+++ RECORDS FOR THIS TASK

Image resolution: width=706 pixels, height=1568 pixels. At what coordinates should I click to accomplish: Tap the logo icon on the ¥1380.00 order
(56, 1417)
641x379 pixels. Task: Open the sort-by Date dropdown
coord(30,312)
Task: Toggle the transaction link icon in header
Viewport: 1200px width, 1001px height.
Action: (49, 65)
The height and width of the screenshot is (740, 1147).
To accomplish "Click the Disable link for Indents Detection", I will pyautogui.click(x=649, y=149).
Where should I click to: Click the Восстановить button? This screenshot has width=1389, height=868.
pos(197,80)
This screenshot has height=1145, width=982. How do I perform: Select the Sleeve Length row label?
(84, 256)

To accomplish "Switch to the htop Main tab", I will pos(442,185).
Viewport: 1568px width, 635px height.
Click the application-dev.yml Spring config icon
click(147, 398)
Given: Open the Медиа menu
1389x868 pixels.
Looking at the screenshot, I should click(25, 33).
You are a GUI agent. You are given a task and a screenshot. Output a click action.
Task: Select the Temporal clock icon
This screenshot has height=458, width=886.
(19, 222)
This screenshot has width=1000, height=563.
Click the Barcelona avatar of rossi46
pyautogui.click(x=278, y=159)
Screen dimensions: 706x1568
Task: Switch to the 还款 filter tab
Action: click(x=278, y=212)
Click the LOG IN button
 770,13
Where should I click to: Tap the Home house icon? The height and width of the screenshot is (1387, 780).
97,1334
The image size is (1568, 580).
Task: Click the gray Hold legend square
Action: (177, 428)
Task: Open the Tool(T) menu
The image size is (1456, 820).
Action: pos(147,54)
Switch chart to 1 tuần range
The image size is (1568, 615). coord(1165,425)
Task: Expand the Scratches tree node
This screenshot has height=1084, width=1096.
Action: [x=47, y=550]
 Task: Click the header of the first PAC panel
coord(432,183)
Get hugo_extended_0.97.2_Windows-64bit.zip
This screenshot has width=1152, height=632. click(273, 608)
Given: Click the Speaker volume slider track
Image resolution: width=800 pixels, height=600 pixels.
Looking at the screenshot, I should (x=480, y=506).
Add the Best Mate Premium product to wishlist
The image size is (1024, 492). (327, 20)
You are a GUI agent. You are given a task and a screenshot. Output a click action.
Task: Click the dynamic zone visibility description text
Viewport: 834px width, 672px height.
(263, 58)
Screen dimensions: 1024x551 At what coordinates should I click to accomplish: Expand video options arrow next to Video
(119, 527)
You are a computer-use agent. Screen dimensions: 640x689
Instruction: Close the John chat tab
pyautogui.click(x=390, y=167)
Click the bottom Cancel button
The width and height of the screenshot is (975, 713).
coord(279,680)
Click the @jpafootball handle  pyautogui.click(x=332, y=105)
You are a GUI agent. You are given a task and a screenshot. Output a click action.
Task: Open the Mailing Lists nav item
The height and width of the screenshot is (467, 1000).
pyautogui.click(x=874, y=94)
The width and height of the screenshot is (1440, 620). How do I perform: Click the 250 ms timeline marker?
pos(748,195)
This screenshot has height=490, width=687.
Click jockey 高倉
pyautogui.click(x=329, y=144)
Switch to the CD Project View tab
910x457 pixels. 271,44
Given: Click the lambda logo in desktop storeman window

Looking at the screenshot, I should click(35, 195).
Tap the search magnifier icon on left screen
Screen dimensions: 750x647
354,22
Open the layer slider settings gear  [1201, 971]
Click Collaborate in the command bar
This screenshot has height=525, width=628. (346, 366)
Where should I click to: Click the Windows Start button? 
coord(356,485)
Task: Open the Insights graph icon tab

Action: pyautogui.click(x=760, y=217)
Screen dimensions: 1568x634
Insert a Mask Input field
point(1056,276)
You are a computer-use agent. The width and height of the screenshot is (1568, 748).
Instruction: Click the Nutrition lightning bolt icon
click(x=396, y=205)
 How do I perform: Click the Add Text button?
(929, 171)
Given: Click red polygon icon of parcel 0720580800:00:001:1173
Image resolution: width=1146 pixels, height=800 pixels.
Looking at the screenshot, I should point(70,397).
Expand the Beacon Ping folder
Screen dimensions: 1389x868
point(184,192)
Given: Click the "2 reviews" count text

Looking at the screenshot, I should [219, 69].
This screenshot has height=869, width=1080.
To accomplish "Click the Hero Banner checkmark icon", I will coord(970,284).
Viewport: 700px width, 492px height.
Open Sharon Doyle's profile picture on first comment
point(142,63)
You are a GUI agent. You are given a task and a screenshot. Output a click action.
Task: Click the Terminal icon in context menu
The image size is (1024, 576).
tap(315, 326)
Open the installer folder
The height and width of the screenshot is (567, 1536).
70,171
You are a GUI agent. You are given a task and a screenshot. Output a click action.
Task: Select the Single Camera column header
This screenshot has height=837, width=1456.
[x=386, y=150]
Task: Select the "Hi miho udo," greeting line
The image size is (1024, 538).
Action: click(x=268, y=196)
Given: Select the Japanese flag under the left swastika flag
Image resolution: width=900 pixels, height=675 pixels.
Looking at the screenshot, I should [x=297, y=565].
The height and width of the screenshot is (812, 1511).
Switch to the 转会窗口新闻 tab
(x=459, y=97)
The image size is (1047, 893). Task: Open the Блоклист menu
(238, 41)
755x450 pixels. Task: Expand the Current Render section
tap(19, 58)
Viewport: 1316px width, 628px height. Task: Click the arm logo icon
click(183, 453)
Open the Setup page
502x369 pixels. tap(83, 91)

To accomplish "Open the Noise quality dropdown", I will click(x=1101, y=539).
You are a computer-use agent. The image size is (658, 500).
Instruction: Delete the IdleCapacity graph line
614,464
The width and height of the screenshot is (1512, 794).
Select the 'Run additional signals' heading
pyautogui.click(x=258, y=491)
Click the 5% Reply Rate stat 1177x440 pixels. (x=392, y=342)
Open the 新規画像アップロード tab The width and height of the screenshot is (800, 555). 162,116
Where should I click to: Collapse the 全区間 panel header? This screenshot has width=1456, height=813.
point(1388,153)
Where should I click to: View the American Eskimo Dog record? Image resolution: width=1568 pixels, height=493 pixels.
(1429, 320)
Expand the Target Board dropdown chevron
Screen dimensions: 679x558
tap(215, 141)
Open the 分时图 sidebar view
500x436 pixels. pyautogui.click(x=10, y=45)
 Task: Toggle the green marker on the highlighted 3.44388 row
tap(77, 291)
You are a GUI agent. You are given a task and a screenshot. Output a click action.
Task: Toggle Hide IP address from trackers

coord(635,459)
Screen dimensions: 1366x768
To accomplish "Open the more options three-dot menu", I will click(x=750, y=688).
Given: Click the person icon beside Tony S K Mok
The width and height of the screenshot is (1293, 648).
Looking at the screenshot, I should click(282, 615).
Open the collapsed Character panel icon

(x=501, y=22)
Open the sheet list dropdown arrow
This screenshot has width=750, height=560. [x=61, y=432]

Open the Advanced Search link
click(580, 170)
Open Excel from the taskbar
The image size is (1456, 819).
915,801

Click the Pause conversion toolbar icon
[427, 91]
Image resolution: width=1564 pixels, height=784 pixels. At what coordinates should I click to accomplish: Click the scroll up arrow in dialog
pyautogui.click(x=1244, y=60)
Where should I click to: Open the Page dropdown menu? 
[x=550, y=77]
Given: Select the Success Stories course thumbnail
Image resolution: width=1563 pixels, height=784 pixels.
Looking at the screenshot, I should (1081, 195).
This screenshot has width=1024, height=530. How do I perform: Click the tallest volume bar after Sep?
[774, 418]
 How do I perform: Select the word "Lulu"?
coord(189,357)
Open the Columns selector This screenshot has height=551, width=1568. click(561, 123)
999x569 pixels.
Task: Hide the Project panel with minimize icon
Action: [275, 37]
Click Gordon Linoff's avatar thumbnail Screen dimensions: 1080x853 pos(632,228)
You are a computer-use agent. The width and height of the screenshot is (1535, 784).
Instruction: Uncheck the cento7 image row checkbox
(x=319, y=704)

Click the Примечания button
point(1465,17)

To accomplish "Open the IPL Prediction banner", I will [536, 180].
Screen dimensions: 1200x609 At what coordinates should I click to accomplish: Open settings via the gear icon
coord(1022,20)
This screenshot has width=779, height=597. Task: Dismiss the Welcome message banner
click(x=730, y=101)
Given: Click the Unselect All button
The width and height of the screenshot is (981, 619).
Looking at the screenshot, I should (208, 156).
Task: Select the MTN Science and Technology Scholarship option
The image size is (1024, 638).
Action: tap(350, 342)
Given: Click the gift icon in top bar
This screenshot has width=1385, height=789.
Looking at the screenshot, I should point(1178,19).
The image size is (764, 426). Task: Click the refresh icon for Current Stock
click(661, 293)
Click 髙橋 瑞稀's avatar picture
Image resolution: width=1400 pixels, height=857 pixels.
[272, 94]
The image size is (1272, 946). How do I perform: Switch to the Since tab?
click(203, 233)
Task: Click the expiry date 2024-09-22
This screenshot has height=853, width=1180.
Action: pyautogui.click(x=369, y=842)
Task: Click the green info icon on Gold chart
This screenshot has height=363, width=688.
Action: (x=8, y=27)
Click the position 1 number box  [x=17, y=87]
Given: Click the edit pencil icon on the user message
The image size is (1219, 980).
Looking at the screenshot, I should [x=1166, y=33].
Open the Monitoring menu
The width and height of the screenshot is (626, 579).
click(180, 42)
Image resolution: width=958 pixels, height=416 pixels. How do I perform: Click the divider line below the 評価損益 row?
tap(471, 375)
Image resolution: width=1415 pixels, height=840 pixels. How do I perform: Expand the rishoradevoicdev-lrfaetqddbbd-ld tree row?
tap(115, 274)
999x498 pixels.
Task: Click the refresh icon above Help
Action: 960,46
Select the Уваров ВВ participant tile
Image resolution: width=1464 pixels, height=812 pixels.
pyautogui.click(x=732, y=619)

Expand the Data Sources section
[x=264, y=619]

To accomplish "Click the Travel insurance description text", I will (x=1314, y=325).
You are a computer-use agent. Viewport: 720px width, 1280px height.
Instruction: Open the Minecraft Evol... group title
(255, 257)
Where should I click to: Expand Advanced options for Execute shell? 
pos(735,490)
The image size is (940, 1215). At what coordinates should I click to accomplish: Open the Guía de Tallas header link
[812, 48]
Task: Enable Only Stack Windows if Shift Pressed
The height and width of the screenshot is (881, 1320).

++++++

**TASK ITEM:**
When the line containing "The height and width of the screenshot is (740, 1147)." is reached, include it and stop. Until then, output each line of the entries exactly as given, starting from the first.

**ANSWER BOX:**
Image resolution: width=706 pixels, height=1568 pixels. At what coordinates should I click to accomplish: Tap the logo icon on the ¥1380.00 order
(56, 1417)
641x379 pixels. Task: Open the sort-by Date dropdown
coord(30,312)
Task: Toggle the transaction link icon in header
Viewport: 1200px width, 1001px height.
Action: (49, 65)
The height and width of the screenshot is (740, 1147).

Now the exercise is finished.